Fix hardcoded TF_ROCM_AMDGPU_TARGETS by mmakevic-amd · Pull Request #782 · ROCm/xla

mmakevic-amd · 2026-04-07T13:11:42Z

Motivation

In CI, multiple mGPU tests are failing with:

Could not load RepeatBufferKernel: INTERNAL: Failed call to hipGetFuncBySymbol: hipError_t(98)

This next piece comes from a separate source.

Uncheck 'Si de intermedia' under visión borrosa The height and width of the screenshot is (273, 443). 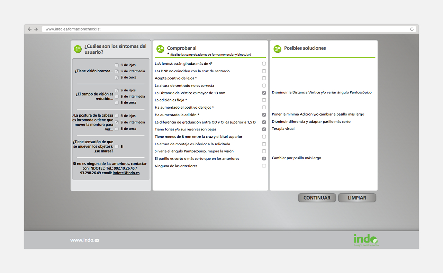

The problem is that we run them locally on gfx950 and in our Bazel command, we hardcoded:

--repo_env=TF_ROCM_AMDGPU_TARGETS=gfx90a,gfx942

Technical Details

This change will make the testing script more flexible, since it will automatically detect the present target and only build for that target

Test Plan

Needs to be tested in CI

Test Result

TBA

Submission Checklist

Look over the contributing guidelines at https://github.com/ROCm/ROCm/blob/develop/CONTRIBUTING.md#pull-requests.

leo-automation

Does RBE use TF_ROCM_AMDGPU_TARGETS? If yes I believe that way we'll send gfx950 when running this script on gfx950 runner to an RBE worker that runs other arch

mmakevic-amd · 2026-04-07T13:17:12Z

Does RBE use TF_ROCM_AMDGPU_TARGETS? If yes I believe that way we'll send gfx950 when running this script on gfx950 runner to an RBE worker that runs other arch

Ah, that makes sense. I don't think there is a good way to automatically detect the target then? Should I just add gfx950 to the hardcoded list?

leo-automation · 2026-04-07T13:23:18Z

Does RBE use TF_ROCM_AMDGPU_TARGETS? If yes I believe that way we'll send gfx950 when running this script on gfx950 runner to an RBE worker that runs other arch

Ah, that makes sense. I don't think there is a good way to automatically detect the target then? Should I just add gfx950 to the hardcoded list?

Yes, but I am thinking doing it in the main if block might be better. Like below

for arg in "$@"; do if [[ "$arg" == "--config=ci_multi_gpu" ]]; then TAG_FILTERS="" TEST_TARGETS=("${TEST_TARGETS_MGPU[@]}") AMDGPU_TARGETS="${TF_ROCM_SGPU_AMDGPU_TARGETS:-gfx90a,gfx942}" fi if [[ "$arg" == "--config=ci_single_gpu" ]]; then TAG_FILTERS="${TAG_FILTERS},gpu,-multi_gpu,-no_oss" TEST_TARGETS=("${TEST_TARGETS_SGPU[@]}") AMDGPU_TARGETS="${TF_ROCM_SGPU_AMDGPU_TARGETS:-gfx950}" fi done

mmakevic-amd · 2026-04-07T13:34:25Z

Does RBE use TF_ROCM_AMDGPU_TARGETS? If yes I believe that way we'll send gfx950 when running this script on gfx950 runner to an RBE worker that runs other arch

Ah, that makes sense. I don't think there is a good way to automatically detect the target then? Should I just add gfx950 to the hardcoded list?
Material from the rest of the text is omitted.